* _Collected data_:
• • • •
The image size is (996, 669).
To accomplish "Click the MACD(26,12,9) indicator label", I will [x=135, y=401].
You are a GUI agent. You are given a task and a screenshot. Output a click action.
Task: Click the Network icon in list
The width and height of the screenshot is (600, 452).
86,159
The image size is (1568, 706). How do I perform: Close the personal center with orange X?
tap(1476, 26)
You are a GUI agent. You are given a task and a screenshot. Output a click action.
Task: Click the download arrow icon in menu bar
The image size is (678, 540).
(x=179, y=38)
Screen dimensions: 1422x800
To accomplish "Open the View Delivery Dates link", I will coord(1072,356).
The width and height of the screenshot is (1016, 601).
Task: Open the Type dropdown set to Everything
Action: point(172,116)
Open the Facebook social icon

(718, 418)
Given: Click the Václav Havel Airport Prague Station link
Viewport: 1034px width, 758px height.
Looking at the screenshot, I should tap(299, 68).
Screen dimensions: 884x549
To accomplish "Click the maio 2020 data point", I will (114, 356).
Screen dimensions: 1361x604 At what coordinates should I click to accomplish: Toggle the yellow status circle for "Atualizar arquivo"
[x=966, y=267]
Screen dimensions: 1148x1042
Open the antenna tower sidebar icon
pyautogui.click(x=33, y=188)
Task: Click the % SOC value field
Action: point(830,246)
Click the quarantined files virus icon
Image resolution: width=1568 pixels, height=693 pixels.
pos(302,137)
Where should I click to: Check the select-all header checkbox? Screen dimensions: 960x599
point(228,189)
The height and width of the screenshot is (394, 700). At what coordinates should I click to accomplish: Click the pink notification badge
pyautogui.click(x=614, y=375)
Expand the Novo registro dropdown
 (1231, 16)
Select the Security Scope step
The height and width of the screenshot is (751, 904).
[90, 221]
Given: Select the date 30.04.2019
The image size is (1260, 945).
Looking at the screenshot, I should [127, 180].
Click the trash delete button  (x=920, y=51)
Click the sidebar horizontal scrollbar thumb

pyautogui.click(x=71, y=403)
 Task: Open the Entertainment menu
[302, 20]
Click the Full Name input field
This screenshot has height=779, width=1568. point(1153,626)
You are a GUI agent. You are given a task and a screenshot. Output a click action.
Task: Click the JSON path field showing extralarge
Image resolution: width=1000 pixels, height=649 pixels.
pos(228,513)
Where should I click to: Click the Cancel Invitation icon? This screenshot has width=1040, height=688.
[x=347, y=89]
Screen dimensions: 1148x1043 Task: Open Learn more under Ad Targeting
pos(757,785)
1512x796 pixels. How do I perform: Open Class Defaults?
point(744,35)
• • • •
* _What you should do_:
Starting at the line above that holds "The width and height of the screenshot is (600, 452)." and ending at the line that holds "Screen dimensions: 1422x800", transcribe each line exactly and include no other lines.

* _Task response_:
The width and height of the screenshot is (600, 452).
86,159
The image size is (1568, 706). How do I perform: Close the personal center with orange X?
tap(1476, 26)
You are a GUI agent. You are given a task and a screenshot. Output a click action.
Task: Click the download arrow icon in menu bar
The image size is (678, 540).
(x=179, y=38)
Screen dimensions: 1422x800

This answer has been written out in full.